Hyperammonemic Encephalopathy Caused by the c.386+5G>A Mutation in OTC Gene in a Young Adult Woman

Author: Yi-Seul CHOO ¹ ; Ga eun KOO ; Yu-Jin KANG ; Dongwook KANG ; Young Jun KO ; Ji Young PARK ; Chan-Young PARK ; Su-Hyun HAN
Author Information

1. Department of Neurology, Chung-Ang University Hospital, Chung-Ang University College of Medicine, Seoul, Korea
Publication Type:Case Report
From:Journal of the Korean Neurological Association 2024;42(1):62-65
CountryRepublic of Korea
Language:Korean
Abstract: Noncirrhotic hyperammonemia as a cause of acute confusion remains diagnostic challenge.
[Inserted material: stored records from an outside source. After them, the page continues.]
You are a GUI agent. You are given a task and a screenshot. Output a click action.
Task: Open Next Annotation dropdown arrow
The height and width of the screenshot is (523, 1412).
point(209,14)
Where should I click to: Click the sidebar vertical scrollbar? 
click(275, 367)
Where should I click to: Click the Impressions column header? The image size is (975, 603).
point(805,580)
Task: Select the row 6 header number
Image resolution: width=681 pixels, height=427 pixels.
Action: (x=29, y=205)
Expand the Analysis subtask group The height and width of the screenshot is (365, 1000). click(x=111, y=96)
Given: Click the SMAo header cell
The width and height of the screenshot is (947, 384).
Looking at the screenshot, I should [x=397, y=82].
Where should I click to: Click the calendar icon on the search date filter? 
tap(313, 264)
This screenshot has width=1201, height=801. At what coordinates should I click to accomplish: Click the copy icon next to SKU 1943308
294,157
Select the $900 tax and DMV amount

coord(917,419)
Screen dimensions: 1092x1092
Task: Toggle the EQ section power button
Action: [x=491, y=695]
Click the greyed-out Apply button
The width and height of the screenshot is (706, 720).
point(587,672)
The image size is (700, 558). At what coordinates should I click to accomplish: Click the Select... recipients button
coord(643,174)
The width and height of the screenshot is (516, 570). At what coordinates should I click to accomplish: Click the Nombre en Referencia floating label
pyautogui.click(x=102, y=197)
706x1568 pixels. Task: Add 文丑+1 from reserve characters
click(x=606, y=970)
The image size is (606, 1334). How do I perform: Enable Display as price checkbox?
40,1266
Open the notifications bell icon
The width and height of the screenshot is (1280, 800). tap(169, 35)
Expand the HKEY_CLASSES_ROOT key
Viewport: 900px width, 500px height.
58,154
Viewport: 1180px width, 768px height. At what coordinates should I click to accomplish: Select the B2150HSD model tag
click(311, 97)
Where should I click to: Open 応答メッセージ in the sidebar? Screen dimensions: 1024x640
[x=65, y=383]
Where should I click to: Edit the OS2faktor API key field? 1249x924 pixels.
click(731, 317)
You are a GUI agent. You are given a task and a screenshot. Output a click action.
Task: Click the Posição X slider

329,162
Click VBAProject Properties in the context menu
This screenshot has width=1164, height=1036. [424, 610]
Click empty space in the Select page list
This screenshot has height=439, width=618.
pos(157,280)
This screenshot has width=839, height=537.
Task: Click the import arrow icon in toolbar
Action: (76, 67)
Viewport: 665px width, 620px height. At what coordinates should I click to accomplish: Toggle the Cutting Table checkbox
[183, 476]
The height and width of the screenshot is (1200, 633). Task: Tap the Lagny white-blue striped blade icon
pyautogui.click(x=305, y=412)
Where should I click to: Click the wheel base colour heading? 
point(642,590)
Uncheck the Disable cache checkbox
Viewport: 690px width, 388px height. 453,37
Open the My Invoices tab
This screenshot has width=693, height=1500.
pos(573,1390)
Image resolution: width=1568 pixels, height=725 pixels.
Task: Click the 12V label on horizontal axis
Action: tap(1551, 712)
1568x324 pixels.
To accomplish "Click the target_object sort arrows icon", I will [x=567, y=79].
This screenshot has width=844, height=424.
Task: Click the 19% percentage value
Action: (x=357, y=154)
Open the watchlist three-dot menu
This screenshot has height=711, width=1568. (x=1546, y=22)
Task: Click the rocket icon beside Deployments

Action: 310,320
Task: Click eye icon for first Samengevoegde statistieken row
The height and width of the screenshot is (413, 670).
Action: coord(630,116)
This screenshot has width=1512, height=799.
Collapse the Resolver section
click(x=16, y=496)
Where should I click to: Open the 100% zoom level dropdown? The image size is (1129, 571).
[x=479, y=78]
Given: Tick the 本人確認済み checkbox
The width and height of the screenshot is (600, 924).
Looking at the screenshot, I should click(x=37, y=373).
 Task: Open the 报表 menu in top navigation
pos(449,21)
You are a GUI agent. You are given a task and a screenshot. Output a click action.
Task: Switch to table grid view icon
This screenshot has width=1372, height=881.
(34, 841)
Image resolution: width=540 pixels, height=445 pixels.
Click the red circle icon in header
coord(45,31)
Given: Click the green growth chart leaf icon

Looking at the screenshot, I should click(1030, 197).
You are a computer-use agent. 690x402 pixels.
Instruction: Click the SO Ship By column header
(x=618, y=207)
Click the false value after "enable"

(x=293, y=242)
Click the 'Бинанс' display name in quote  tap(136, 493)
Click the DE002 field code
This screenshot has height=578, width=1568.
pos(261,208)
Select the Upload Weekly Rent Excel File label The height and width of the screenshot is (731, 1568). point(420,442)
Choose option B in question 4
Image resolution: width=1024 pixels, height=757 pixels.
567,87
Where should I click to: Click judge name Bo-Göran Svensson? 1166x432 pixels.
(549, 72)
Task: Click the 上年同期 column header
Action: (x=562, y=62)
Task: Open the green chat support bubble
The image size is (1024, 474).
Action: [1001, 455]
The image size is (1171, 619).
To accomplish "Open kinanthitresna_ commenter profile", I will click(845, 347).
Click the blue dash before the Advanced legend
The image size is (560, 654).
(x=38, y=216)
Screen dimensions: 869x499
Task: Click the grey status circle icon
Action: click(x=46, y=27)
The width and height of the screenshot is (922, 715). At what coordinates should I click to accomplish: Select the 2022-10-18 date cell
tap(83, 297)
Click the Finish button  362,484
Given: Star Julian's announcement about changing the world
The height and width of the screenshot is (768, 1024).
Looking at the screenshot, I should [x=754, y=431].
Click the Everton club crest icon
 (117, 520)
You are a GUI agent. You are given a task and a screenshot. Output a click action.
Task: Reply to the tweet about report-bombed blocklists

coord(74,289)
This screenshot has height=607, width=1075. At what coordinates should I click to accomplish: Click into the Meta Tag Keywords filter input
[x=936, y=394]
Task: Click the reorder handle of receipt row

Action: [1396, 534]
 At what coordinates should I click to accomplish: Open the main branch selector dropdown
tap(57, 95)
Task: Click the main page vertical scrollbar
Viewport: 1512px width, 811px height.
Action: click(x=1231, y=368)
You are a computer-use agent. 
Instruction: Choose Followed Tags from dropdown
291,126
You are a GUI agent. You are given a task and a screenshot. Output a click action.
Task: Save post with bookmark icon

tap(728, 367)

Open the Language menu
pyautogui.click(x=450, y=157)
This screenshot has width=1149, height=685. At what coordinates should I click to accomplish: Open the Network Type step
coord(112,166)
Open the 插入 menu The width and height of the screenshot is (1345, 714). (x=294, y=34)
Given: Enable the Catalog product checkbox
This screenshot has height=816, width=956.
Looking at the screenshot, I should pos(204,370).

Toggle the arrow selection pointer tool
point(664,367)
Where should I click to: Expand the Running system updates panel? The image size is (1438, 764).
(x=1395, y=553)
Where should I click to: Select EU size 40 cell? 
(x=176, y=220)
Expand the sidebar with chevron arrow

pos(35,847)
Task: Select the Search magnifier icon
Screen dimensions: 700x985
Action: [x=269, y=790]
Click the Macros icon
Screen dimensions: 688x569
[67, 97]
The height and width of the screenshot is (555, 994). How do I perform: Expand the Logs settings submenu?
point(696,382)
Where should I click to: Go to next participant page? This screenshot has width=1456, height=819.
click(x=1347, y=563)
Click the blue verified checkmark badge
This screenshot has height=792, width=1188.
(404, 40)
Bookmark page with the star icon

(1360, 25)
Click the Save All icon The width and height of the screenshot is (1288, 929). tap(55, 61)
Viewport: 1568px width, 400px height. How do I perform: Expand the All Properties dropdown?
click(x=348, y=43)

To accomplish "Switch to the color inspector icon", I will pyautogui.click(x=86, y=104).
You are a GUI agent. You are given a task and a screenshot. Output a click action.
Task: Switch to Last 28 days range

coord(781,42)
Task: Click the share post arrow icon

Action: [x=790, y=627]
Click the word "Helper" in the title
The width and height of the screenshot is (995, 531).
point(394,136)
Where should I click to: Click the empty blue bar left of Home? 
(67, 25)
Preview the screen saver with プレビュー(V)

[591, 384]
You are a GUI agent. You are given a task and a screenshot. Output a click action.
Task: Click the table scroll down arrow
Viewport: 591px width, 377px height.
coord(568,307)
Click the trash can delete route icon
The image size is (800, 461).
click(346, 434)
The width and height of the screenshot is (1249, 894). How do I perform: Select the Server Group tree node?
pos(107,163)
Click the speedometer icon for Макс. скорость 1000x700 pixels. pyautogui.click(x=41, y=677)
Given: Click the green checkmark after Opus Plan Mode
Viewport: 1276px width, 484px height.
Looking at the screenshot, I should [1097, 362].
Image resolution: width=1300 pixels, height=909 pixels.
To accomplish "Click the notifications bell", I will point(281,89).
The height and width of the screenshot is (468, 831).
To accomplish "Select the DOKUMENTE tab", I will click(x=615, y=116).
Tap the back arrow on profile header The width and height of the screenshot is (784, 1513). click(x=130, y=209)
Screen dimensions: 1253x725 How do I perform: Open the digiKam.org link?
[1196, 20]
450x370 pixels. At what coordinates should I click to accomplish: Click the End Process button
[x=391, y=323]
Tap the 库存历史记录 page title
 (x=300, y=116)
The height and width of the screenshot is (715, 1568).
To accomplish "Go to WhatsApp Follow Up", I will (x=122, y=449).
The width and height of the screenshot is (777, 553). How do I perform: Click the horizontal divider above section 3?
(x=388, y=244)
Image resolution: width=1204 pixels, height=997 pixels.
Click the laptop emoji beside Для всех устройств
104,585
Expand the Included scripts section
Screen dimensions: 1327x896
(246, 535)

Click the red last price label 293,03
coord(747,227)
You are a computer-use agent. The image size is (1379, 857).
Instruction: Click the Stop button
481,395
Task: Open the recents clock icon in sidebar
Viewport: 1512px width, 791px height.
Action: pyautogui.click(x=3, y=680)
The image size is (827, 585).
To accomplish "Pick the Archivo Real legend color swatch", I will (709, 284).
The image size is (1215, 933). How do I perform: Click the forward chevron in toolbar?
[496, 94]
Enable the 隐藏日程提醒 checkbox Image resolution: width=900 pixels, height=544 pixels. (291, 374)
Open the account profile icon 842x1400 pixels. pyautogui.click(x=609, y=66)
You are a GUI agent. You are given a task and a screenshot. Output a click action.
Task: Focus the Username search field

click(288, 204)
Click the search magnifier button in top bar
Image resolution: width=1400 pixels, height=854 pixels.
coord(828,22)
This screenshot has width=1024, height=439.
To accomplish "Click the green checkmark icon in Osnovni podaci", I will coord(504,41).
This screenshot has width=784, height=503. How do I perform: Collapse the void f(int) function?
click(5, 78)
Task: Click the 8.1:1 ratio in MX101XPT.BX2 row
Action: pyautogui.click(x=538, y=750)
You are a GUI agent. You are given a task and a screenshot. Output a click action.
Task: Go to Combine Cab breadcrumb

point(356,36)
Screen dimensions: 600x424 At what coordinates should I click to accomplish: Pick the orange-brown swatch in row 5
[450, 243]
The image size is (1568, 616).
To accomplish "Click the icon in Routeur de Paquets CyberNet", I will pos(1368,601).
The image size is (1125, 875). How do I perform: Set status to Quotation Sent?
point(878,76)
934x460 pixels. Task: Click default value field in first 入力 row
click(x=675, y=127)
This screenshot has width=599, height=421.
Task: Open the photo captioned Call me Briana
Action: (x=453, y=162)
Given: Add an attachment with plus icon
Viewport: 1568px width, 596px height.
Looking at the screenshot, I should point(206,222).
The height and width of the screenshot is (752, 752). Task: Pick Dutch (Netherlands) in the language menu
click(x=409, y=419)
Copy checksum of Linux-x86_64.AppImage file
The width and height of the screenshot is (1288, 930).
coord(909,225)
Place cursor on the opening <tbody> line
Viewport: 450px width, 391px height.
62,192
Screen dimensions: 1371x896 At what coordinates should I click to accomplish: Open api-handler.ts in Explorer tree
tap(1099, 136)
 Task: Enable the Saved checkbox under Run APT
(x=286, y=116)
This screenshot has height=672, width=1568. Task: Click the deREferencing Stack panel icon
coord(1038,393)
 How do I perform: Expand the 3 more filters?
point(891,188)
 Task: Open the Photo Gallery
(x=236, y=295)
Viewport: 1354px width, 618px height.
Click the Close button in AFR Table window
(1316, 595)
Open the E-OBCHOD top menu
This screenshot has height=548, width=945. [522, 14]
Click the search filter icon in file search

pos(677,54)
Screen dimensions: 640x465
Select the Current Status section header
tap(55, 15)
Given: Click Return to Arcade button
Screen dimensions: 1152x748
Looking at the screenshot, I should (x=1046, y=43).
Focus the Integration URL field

Deficiency of ornithine transcarbamylase (OTC) is the urea cycle disorder, inborn errors caused by a defect of the enzymes in the urea cycle, leading to an accumulation of ammonia mainly in newborn. There were very few cases, in which OTC deficiency result in hyperammonemia in adulthood. Herein, we report a young adult woman of hyperammonemic encephalopathy with OTC deficiency, diagnosed by high blood ammonia, glutamine and low plasma levels of citrulline. Next generation sequencing showed the c.386+5G>A mutation of the OTC gene.